CityLife

Ultravox

Ultravox
Apollo
April 8, 2010


In British music, heads of state travel one of two ways. You’re either the Rolling Stones, delivered to the stage amidst gold plated luxury - or you’re one of the others. Ultravox’s stage set at the Apollo, looking like a large bed sheet with assorted sections of scaffold, says volumes about their relative status in the hierarchy of heritage acts.

That production values, or simply touring budgets, deserted the band when mainstream success did is a good theory; but another is that they just stopped caring to concentrate on the music instead.

Dodgy backdrop aside, a shaky start welcomed Midge Ure and three other original band members to Manchester as loud vocals, even louder keyboards and drums that sounded like stones in a tin can all jostled for space during New Europeans. The cacophony calmed down in time for Passing Strangers as the sound engineer appeared to regain control.

The songs rattled along in quick succession, most following a fairly simple song writing blueprint of the 80s, their most successful period of chart fitness. Synthesised instruments swarmed over pulsing percussion, leaving Ure to take up sole frontman duties and dress the gaps in between with endless guitar solos and sky scraping vocals.
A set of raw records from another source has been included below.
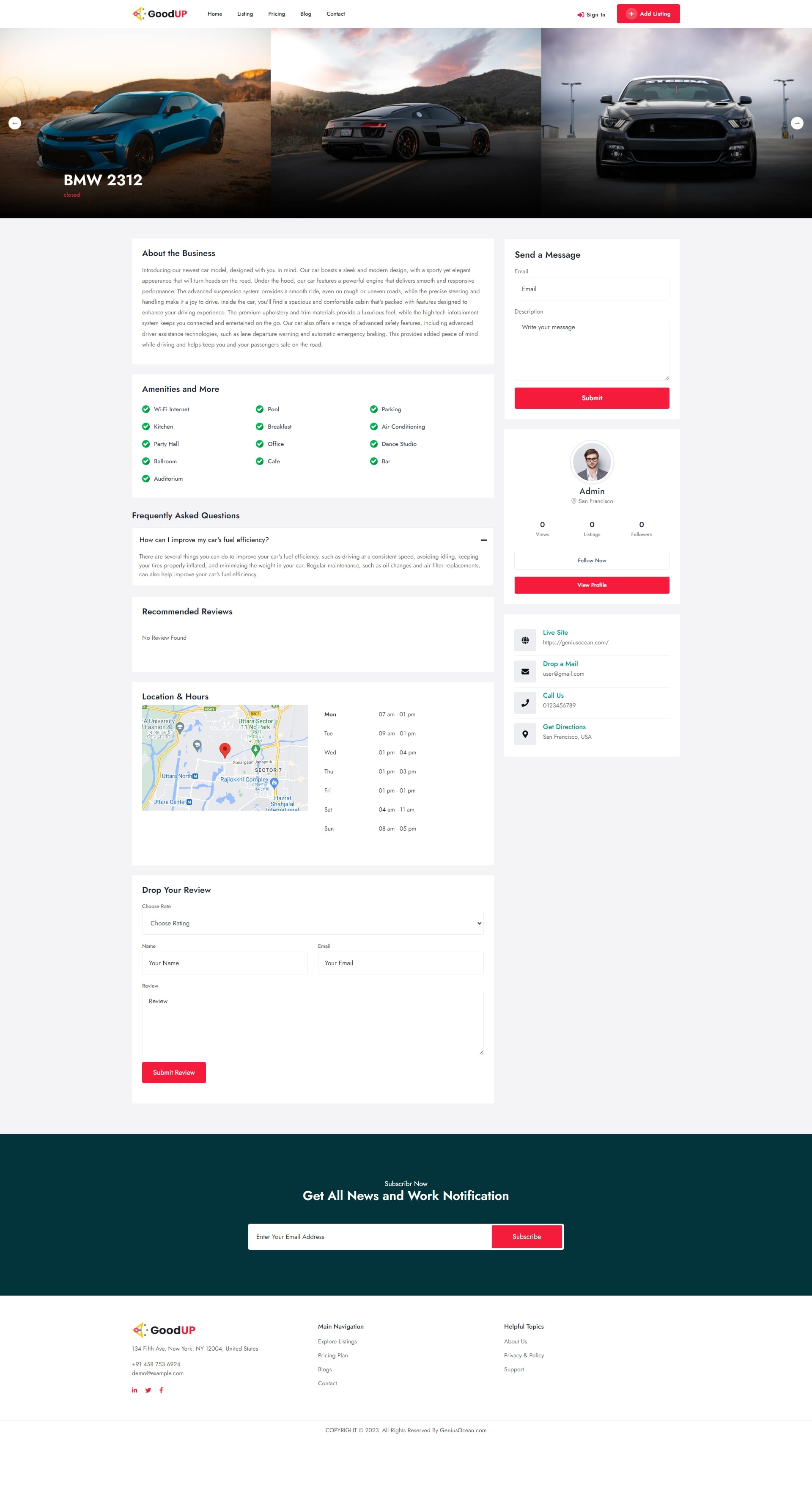812x1508 pixels.
Task: Open the Listing menu in navbar
Action: [x=245, y=14]
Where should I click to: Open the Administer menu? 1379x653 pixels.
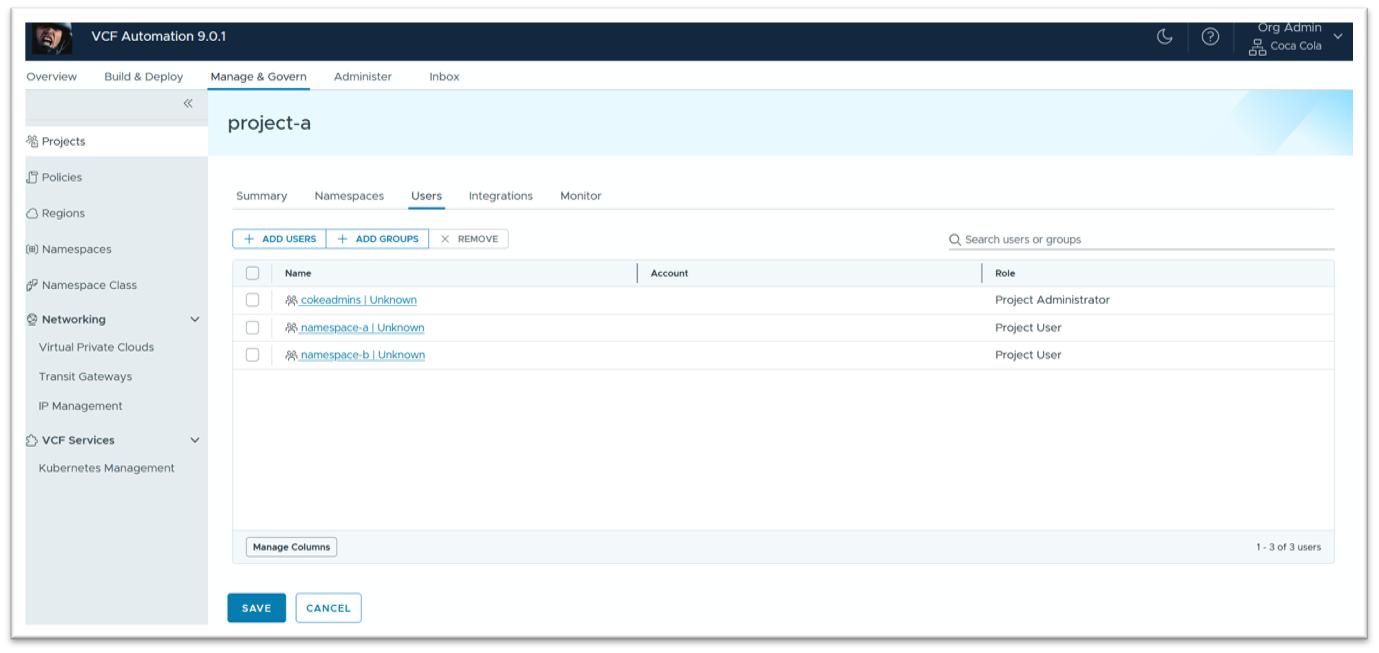click(362, 77)
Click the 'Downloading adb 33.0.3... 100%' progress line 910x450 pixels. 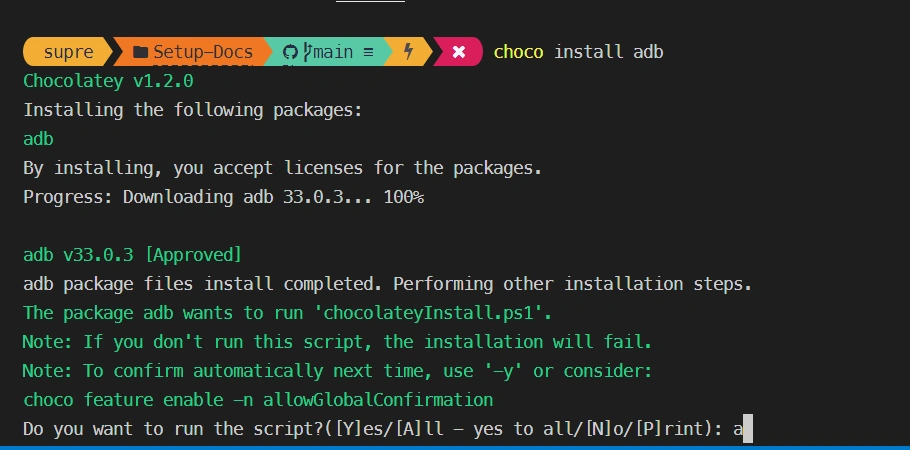click(x=273, y=197)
Where Ultravox get really interesting is during the instrumentals. No offence to Midge, but the studied darkness that engulfed the venue for the machine-like computer pop of Mr X showed just how deep into the synth genre the band were. If a trip back to the Eighties was the aim then the awkward chord changes and spoken lines buried amongst simple melodies took everyone to a groundbreaking time when transistors and electrodes shunted guitars into the wings.

Except for the hardcore of fans, the main event was always going to be Vienna. Sounding as unique a piece of pop music as it ever did, Ure reaches that impossibly high note with minimal strain. The applause that came after every attempt offered out of collective appreciation or maybe just a shared relief that he had remembered to breathe.

The soft rock of Dancing With Tears In My Eyes put a cherry on an occasionally engaging performance and helped to prove that maybe Ultravox did do more than one decent song.